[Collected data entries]
---*---

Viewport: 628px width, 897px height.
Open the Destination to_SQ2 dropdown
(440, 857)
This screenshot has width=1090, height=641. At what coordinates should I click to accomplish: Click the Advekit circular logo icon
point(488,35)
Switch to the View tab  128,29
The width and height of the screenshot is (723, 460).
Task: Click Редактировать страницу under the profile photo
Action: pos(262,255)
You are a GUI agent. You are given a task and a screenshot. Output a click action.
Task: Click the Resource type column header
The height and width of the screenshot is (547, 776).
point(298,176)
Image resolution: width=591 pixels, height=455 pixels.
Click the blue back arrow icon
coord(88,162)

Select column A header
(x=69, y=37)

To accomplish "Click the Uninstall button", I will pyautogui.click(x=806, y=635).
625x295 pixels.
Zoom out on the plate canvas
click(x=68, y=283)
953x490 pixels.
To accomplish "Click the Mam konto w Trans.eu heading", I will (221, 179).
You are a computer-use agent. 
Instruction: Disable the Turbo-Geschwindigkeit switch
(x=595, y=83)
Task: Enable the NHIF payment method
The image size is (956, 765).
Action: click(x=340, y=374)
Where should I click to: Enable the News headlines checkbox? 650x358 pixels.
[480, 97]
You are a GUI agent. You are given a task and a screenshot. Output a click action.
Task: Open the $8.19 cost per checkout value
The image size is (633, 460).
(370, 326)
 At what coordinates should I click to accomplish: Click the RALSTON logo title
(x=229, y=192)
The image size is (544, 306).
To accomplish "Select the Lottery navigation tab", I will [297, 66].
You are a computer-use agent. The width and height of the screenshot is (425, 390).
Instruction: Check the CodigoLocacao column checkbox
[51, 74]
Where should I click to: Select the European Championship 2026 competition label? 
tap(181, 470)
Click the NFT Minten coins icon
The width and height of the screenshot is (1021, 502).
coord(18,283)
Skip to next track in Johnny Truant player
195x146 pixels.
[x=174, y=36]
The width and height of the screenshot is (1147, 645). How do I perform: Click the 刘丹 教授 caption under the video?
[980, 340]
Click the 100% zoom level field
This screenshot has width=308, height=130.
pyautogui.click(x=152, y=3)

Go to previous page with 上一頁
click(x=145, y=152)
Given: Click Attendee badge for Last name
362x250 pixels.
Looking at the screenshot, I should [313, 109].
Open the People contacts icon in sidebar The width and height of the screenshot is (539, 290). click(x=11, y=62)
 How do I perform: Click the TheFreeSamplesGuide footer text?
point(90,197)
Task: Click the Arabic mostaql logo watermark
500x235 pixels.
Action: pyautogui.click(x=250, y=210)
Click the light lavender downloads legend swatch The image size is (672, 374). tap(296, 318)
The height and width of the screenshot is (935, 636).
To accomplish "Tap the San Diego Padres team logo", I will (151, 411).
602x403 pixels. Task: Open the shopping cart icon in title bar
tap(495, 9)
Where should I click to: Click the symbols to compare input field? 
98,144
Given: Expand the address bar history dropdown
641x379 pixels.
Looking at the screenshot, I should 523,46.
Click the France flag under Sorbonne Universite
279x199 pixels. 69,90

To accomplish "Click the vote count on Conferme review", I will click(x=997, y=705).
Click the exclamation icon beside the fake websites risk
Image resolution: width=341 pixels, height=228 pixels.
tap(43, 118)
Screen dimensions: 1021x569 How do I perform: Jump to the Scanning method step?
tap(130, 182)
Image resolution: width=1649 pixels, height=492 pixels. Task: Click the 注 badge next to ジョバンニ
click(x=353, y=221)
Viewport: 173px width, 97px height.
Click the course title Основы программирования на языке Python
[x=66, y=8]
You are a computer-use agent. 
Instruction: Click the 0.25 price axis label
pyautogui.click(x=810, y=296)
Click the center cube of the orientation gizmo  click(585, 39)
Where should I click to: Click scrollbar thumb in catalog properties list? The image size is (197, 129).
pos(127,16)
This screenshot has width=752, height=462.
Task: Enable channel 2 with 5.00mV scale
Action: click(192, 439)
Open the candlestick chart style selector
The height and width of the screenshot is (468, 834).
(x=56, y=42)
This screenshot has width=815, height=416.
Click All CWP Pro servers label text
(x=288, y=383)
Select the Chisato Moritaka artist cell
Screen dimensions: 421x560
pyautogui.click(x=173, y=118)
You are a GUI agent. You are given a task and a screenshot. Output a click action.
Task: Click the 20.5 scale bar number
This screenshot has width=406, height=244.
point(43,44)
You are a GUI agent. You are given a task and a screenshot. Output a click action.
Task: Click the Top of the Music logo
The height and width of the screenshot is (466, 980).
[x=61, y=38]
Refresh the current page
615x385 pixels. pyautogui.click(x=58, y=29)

---*---

#### Assignment:
The lines above need to be restated word for word, all of them.

#### Exercise result:
Viewport: 628px width, 897px height.
Open the Destination to_SQ2 dropdown
(440, 857)
This screenshot has width=1090, height=641. At what coordinates should I click to accomplish: Click the Advekit circular logo icon
point(488,35)
Switch to the View tab  128,29
The width and height of the screenshot is (723, 460).
Task: Click Редактировать страницу under the profile photo
Action: pos(262,255)
You are a GUI agent. You are given a task and a screenshot. Output a click action.
Task: Click the Resource type column header
The height and width of the screenshot is (547, 776).
point(298,176)
Image resolution: width=591 pixels, height=455 pixels.
Click the blue back arrow icon
coord(88,162)

Select column A header
(x=69, y=37)

To accomplish "Click the Uninstall button", I will pyautogui.click(x=806, y=635).
625x295 pixels.
Zoom out on the plate canvas
click(x=68, y=283)
953x490 pixels.
To accomplish "Click the Mam konto w Trans.eu heading", I will (221, 179).
You are a computer-use agent. 
Instruction: Disable the Turbo-Geschwindigkeit switch
(x=595, y=83)
Task: Enable the NHIF payment method
The image size is (956, 765).
Action: click(x=340, y=374)
Where should I click to: Enable the News headlines checkbox? 650x358 pixels.
[480, 97]
You are a GUI agent. You are given a task and a screenshot. Output a click action.
Task: Open the $8.19 cost per checkout value
The image size is (633, 460).
(370, 326)
 At what coordinates should I click to accomplish: Click the RALSTON logo title
(x=229, y=192)
The image size is (544, 306).
To accomplish "Select the Lottery navigation tab", I will [297, 66].
You are a computer-use agent. The width and height of the screenshot is (425, 390).
Instruction: Check the CodigoLocacao column checkbox
[51, 74]
Where should I click to: Select the European Championship 2026 competition label? 
tap(181, 470)
Click the NFT Minten coins icon
The width and height of the screenshot is (1021, 502).
coord(18,283)
Skip to next track in Johnny Truant player
195x146 pixels.
[x=174, y=36]
The width and height of the screenshot is (1147, 645). How do I perform: Click the 刘丹 教授 caption under the video?
[980, 340]
Click the 100% zoom level field
This screenshot has width=308, height=130.
pyautogui.click(x=152, y=3)

Go to previous page with 上一頁
click(x=145, y=152)
Given: Click Attendee badge for Last name
362x250 pixels.
Looking at the screenshot, I should [313, 109].
Open the People contacts icon in sidebar The width and height of the screenshot is (539, 290). click(x=11, y=62)
 How do I perform: Click the TheFreeSamplesGuide footer text?
point(90,197)
Task: Click the Arabic mostaql logo watermark
500x235 pixels.
Action: pyautogui.click(x=250, y=210)
Click the light lavender downloads legend swatch The image size is (672, 374). tap(296, 318)
The height and width of the screenshot is (935, 636).
To accomplish "Tap the San Diego Padres team logo", I will (151, 411).
602x403 pixels. Task: Open the shopping cart icon in title bar
tap(495, 9)
Where should I click to: Click the symbols to compare input field? 
98,144
Given: Expand the address bar history dropdown
641x379 pixels.
Looking at the screenshot, I should 523,46.
Click the France flag under Sorbonne Universite
279x199 pixels. 69,90

To accomplish "Click the vote count on Conferme review", I will click(x=997, y=705).
Click the exclamation icon beside the fake websites risk
Image resolution: width=341 pixels, height=228 pixels.
tap(43, 118)
Screen dimensions: 1021x569 How do I perform: Jump to the Scanning method step?
tap(130, 182)
Image resolution: width=1649 pixels, height=492 pixels. Task: Click the 注 badge next to ジョバンニ
click(x=353, y=221)
Viewport: 173px width, 97px height.
Click the course title Основы программирования на языке Python
[x=66, y=8]
You are a computer-use agent. 
Instruction: Click the 0.25 price axis label
pyautogui.click(x=810, y=296)
Click the center cube of the orientation gizmo  click(585, 39)
Where should I click to: Click scrollbar thumb in catalog properties list? The image size is (197, 129).
pos(127,16)
This screenshot has width=752, height=462.
Task: Enable channel 2 with 5.00mV scale
Action: click(192, 439)
Open the candlestick chart style selector
The height and width of the screenshot is (468, 834).
(x=56, y=42)
This screenshot has width=815, height=416.
Click All CWP Pro servers label text
(x=288, y=383)
Select the Chisato Moritaka artist cell
Screen dimensions: 421x560
pyautogui.click(x=173, y=118)
You are a GUI agent. You are given a task and a screenshot. Output a click action.
Task: Click the 20.5 scale bar number
This screenshot has width=406, height=244.
point(43,44)
You are a GUI agent. You are given a task and a screenshot. Output a click action.
Task: Click the Top of the Music logo
The height and width of the screenshot is (466, 980).
[x=61, y=38]
Refresh the current page
615x385 pixels. pyautogui.click(x=58, y=29)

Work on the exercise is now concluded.